This is a very complicated vein of thought I am presenting here and merits further explanation; but that would take me too far from what I am trying to present.  In simple terms, Arendt teaches us that if we never get beyond “thinking what we want to think” we become easy prey to totalitarianism.  There is sense in which we are imprisoned by our very thinking and will make decisions that can be catastrophic in the long run.  This is what Socrates told us about in his famous “Cave” allegory, a delightful summary of which can be found in a cartoon—https://www.youtube.com/watch?v=1RWOpQXTltA

Here is a brief selection from Arendt’s “Life of the Mind”:

Non-thinking, which seems so recommendable a state for moral and political affairs, also has its perils. By shielding people from the dangers of examination, it teaches them to hold fast to whatever the prescribed the rules of conduct may be at given time in a given society.  What people get used to then is less the content of the rules, a close examination of which would lead them into perplexity than the possession of rules under which to subsume particulars.

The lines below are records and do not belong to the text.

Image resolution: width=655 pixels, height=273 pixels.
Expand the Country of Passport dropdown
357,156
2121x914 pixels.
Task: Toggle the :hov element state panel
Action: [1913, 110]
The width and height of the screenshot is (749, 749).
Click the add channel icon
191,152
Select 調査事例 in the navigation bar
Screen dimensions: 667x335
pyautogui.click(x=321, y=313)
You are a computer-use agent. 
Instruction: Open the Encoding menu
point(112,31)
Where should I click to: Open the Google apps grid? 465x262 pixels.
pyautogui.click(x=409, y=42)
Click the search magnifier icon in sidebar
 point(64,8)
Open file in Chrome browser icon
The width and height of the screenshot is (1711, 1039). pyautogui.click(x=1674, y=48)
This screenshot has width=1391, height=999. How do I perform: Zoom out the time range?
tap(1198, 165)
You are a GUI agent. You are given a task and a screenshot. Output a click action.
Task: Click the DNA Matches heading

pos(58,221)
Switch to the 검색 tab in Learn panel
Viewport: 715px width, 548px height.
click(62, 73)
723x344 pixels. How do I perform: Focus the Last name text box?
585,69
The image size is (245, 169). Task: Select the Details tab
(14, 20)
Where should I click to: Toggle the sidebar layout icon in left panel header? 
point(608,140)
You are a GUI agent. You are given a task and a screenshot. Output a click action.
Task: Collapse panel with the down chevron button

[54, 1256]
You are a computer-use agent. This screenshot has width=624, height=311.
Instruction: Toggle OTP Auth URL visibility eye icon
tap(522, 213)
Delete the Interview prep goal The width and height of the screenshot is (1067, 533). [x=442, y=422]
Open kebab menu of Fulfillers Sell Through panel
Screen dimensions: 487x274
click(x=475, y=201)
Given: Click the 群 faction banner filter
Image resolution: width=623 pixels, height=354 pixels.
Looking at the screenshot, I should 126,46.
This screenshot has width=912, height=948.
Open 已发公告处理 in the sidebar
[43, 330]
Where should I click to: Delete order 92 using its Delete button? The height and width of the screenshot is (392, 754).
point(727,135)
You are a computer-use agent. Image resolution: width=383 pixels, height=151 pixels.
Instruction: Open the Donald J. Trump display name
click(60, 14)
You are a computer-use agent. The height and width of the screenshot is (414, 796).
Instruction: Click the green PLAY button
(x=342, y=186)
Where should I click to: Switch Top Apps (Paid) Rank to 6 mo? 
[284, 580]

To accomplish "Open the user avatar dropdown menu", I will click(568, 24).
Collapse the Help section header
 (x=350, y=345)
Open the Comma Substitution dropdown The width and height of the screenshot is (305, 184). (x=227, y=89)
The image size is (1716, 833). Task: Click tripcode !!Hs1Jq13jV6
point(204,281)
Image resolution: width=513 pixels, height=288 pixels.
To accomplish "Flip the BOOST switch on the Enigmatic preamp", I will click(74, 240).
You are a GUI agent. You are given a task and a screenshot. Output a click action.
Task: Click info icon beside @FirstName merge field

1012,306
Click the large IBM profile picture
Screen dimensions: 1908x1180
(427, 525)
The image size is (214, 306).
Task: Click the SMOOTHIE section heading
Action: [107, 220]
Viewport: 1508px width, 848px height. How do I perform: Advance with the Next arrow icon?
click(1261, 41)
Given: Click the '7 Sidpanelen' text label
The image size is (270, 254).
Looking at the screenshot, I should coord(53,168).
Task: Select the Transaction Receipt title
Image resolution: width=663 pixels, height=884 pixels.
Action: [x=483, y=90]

The “non-thinking” which Arendt’s work explores relies heavily on that term, “subsume particulars.”  This refers to taking in what we read or hear and “subsuming” it into “categories” which lay unexamined in the realm of perception.  Here in perception, as opposed to cognition, one can reject anything coming his way that is antithetical to this perceptual field.  Within the perceptual field lies unquestioned assumptions and biases which almost always “dictates” our thinking, ruling out anything not consistent with our view of the world.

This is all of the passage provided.